Modulation of the IL-23/IL-17 axis by fenofibrate ameliorates the ovalbumin/lipopolysaccharide-induced airway inflammation and bronchial asthma in rats.

The overlapping between asthmatic subtypes, including both CD4+ T helper (TH)2 and TH17 cells, is found in the natural course of allergic asthma, especially in exacerbations and severe and insensitive forms to steroids, which are in need of new molecular therapies. In the TH2-subset mediated asthma, fenofibrate displays therapeutic promises, besides evidenced therapeutic effects on TH17-mediated colitis and myocarditis. Therefore, the effects of fenofibrate versus dexamethasone on IL-23/IL-17 axis in ovalbumin (OVA)/lipopolysaccharide (LPS)-induced airway inflammation and bronchial asthma in rats were explored. The OVA/LPS sensitization and challenge were performed for 28 days in male Wistar rats. After sensitization, fenofibrate (100 mg/kg/day) or dexamethasone (2.5 mg/kg/day) was orally administered from the day 15 to 28. Either fenofibrate or dexamethasone attenuated the severity of OVA/LPS-induced airway inflammation and bronchial asthma through significant ameliorations in the total serum immunoglobulin (Ig)E assay; the total and differential leukocytic counts in the bronchoalveolar lavage (BAL) fluid; the lung inflammatory cytokines such as interleukin (IL)-4, IL-13, IL-17, and IL-23, transforming growth factor (TGF)-β, and tumor necrosis factor(TNF)-α levels; and the lung IL-17 and IL-23 expressions.

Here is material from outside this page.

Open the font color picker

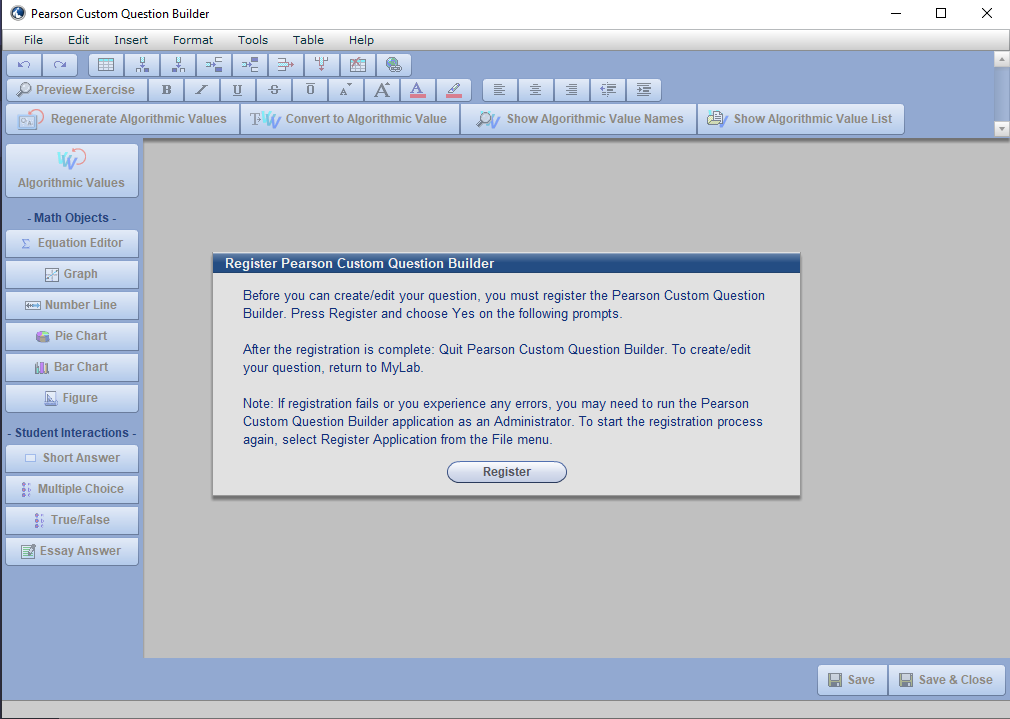click(418, 90)
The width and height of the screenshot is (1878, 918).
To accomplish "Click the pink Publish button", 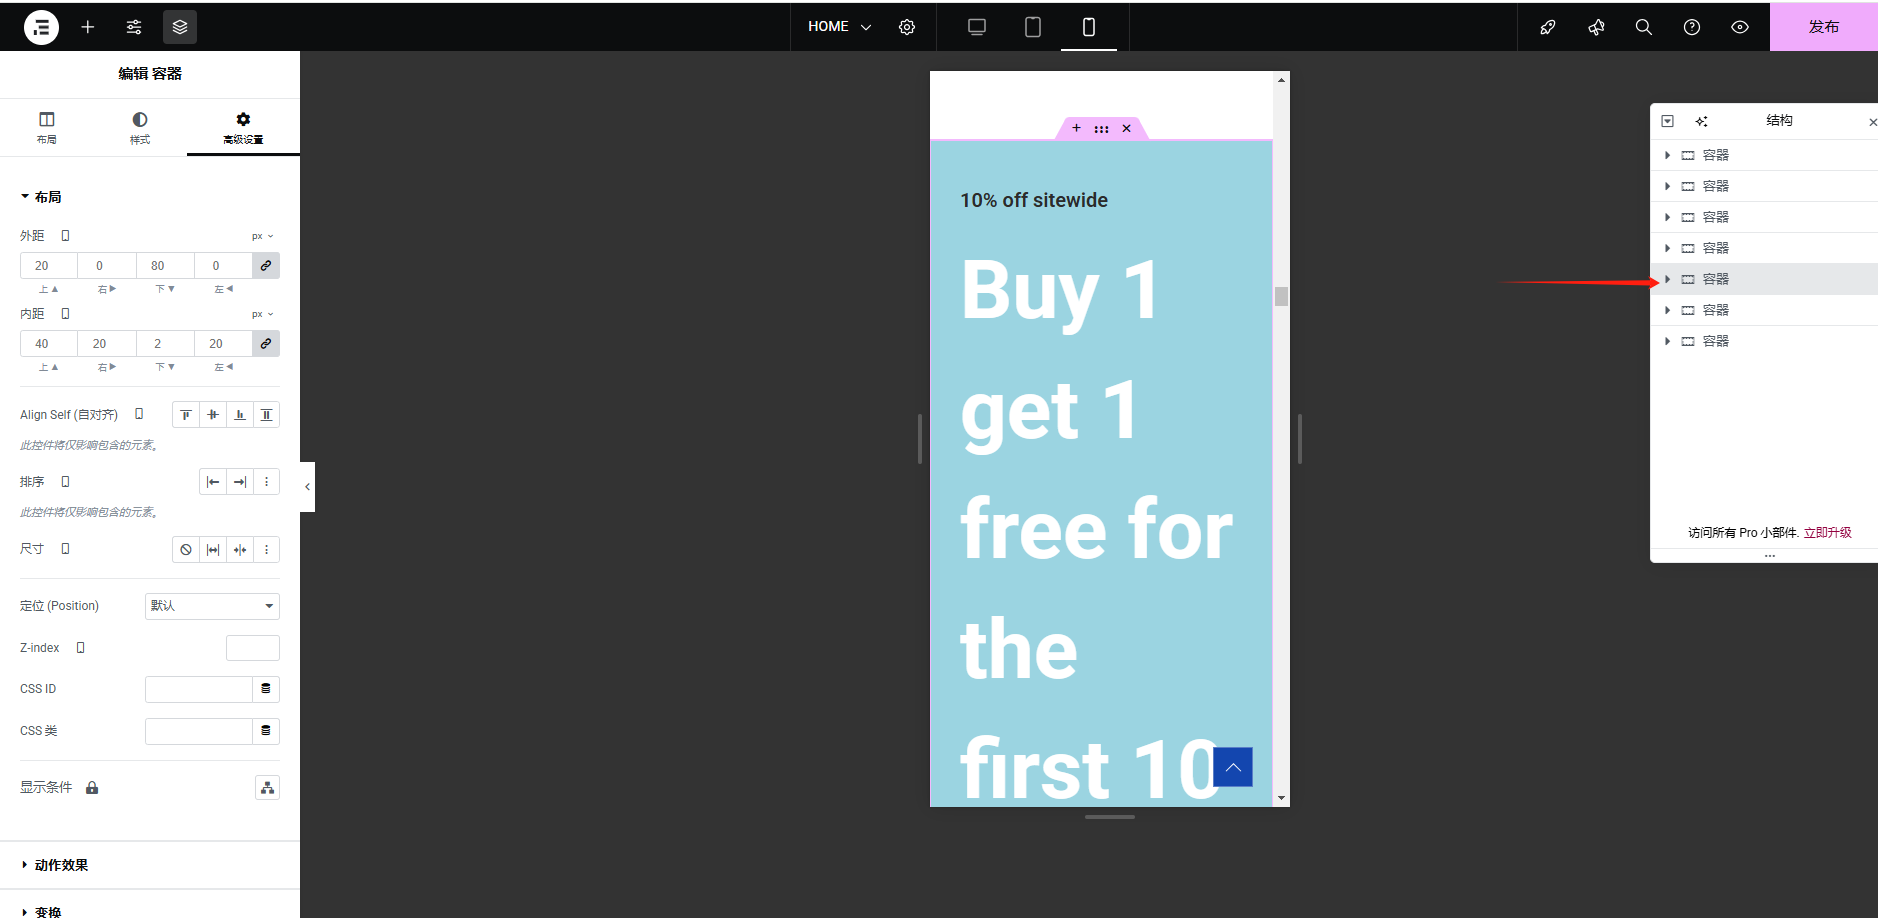I will coord(1823,27).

In addition to the reduction in the inflammatory and fibrotic histopathological scores, fenofibrate significantly ameliorated the BAL neutrophilic count and the lung IL-17 and IL-23 expressions in comparison to dexamethasone. The suppression of IL-23/IL-17 axis could be considered a molecular therapeutic target for fenofibrate in OVA/LPS-induced airway inflammation and bronchial asthma. Combined therapeutic regimens of fenofibrate and steroids should be furtherly investigated in severe and resistant asthma.